(Dataset records)
......

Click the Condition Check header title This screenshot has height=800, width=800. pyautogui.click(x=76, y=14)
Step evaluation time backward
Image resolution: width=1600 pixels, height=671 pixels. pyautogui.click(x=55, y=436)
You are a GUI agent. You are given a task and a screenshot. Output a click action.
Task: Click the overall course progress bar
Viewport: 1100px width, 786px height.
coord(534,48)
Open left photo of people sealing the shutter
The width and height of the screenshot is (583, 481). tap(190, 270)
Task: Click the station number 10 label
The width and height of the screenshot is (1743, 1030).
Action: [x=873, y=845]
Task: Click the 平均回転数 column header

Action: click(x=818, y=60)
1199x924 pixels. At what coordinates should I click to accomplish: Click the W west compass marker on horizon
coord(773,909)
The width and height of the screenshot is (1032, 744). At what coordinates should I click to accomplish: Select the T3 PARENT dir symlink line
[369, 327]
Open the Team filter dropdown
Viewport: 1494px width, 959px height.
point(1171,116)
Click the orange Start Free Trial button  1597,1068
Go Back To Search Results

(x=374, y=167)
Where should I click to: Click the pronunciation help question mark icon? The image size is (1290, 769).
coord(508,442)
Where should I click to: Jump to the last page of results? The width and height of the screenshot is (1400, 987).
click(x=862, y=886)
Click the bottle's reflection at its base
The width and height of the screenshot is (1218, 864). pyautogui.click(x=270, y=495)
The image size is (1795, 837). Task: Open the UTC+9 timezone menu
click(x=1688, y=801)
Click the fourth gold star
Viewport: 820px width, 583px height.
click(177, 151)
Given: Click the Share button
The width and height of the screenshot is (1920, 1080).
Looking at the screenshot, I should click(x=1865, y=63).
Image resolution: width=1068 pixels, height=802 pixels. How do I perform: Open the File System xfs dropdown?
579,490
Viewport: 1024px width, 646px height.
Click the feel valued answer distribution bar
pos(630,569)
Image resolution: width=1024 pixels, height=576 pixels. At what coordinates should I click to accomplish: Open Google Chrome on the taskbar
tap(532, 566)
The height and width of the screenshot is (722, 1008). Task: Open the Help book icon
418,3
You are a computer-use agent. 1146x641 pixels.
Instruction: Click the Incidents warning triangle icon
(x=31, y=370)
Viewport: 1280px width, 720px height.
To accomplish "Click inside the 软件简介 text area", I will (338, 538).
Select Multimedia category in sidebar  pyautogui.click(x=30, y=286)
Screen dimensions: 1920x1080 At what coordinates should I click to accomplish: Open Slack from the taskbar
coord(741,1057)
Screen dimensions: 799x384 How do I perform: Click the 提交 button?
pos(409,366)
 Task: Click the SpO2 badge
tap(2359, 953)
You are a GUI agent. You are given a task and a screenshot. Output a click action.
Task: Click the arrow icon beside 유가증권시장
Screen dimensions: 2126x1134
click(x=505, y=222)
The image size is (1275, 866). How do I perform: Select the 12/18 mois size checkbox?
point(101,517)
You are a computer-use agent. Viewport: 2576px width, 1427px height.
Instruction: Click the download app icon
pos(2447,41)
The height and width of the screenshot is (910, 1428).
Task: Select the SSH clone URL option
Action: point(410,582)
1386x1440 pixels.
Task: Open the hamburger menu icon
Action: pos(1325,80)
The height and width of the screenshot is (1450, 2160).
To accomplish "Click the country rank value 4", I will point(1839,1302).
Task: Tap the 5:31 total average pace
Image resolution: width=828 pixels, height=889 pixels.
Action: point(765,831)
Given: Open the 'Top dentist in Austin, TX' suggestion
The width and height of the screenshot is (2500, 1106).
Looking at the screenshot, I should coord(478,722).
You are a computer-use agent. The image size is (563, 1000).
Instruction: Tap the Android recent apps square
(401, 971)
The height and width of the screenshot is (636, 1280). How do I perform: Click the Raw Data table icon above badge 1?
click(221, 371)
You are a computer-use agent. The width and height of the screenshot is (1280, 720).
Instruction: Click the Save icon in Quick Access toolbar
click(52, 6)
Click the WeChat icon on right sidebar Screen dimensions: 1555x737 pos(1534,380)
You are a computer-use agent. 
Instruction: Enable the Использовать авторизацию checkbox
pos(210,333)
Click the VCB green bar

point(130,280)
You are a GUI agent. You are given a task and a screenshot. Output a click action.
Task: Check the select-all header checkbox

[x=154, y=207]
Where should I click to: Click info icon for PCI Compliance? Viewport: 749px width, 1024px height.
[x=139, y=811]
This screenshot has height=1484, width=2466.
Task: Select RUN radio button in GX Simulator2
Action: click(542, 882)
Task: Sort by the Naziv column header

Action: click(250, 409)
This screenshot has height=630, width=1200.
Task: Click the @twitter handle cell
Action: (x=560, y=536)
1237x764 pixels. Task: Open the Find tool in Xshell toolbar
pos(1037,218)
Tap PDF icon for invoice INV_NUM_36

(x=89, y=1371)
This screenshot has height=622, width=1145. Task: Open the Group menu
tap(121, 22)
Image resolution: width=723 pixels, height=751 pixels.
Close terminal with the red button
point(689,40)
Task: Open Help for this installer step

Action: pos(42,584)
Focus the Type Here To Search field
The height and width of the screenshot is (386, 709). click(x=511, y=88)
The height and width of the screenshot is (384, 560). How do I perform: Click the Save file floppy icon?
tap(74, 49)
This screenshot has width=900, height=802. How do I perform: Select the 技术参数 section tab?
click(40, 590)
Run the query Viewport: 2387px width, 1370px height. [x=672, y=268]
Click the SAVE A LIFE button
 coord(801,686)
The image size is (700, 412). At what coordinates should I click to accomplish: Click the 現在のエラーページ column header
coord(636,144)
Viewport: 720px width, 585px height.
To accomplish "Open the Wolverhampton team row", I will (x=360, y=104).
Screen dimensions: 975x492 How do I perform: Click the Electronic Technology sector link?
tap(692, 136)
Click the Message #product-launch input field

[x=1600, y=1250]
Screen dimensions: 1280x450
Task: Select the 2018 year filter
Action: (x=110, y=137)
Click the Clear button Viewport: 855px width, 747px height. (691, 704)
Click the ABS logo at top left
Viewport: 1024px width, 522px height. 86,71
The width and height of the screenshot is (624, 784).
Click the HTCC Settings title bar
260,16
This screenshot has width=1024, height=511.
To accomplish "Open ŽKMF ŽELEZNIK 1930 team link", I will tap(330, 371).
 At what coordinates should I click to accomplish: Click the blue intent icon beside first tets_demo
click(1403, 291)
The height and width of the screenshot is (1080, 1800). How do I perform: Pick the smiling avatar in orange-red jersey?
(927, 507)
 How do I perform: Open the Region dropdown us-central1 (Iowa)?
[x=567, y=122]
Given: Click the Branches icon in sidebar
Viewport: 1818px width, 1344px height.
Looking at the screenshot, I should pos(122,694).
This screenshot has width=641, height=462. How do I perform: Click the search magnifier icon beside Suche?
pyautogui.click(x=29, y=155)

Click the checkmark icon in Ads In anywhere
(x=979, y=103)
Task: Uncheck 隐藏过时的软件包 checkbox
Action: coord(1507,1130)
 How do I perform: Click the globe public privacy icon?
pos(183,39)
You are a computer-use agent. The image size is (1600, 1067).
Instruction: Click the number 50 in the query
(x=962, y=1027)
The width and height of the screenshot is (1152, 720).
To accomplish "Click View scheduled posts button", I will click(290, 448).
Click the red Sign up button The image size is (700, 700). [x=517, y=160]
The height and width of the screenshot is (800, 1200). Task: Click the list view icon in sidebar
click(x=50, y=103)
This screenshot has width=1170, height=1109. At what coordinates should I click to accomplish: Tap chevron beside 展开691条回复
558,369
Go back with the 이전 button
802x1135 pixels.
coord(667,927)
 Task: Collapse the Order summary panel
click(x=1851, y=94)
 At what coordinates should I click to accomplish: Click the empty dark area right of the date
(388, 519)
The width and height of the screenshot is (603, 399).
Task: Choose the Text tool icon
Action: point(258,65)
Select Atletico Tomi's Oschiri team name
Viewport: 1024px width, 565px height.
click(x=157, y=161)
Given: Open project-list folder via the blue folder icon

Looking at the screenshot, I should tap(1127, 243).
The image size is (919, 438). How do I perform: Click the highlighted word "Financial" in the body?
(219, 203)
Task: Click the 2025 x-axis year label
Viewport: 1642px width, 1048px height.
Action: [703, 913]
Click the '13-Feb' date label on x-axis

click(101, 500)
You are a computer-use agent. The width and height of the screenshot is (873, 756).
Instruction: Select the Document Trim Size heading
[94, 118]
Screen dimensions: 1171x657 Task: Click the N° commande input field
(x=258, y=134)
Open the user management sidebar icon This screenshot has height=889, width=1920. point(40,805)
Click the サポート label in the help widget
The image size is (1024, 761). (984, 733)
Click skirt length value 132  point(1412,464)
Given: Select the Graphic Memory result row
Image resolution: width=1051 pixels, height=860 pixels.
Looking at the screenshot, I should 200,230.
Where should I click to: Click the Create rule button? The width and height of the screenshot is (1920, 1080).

......

* _Short exercise_: Please revise the lines that open with the one containing "Task: Open Help for this installer step" and close with the one containing "coord(636,144)", replacing "installer" with "setup" and leaving everything else unchanged.

* _Exercise result_:
Task: Open Help for this setup step

Action: pos(42,584)
Focus the Type Here To Search field
The height and width of the screenshot is (386, 709). click(x=511, y=88)
The height and width of the screenshot is (384, 560). How do I perform: Click the Save file floppy icon?
tap(74, 49)
This screenshot has width=900, height=802. How do I perform: Select the 技术参数 section tab?
click(40, 590)
Run the query Viewport: 2387px width, 1370px height. [x=672, y=268]
Click the SAVE A LIFE button
 coord(801,686)
The image size is (700, 412). At what coordinates should I click to accomplish: Click the 現在のエラーページ column header
coord(636,144)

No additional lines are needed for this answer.